Exploring Lottery Prompts for Pre-trained Language Models
This work addresses the computational burden of adapting large language models for NLP tasks, offering a more efficient alternative to fine-tuning, though it is incremental as it builds on existing prompting methods.
The paper tackles the inefficiency of fine-tuning pre-trained language models by exploring instance-specific 'lottery prompts' that can induce correct predictions, finding that these prompts can be generalized to unseen data with prompt ensembling, achieving results comparable to other gradient-free and optimization-free baselines.
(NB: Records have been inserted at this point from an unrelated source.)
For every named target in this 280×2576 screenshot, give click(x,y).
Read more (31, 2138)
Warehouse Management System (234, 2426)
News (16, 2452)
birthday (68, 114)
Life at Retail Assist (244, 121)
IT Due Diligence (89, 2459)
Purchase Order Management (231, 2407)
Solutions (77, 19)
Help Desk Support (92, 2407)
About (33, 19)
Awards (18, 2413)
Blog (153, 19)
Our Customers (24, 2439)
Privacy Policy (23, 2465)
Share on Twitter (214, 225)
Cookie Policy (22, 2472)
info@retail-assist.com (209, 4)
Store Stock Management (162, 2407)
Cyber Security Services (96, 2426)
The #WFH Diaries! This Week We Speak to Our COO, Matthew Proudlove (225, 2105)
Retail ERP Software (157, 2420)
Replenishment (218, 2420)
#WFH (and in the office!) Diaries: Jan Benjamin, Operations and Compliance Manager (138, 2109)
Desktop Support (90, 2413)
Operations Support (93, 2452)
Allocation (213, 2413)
Consistently scaling pre-trained language models (PLMs) imposes substantial burdens on model adaptation, necessitating more efficient alternatives to conventional fine-tuning. Given the advantage of prompting in the zero-shot setting and the observed performance fluctuation among different prompts, we explore the instance-level prompt and their generalizability. By searching through the prompt space, we first validate the assumption that for every instance, there is almost always a lottery prompt that induces the correct prediction from the PLM, and such prompt can be obtained at a low cost thanks to the inherent ability of PLMs. Meanwhile, we find that some strong lottery prompts have high performance over the whole training set, and they are equipped with distinguishable linguistic features. Lastly, we attempt to generalize the searched strong lottery prompts to unseen data with prompt ensembling method without any parameter tuning. Experiments are conducted on various types of NLP classification tasks and demonstrate that the proposed method can achieve comparable results with other gradient-free and optimization-free baselines.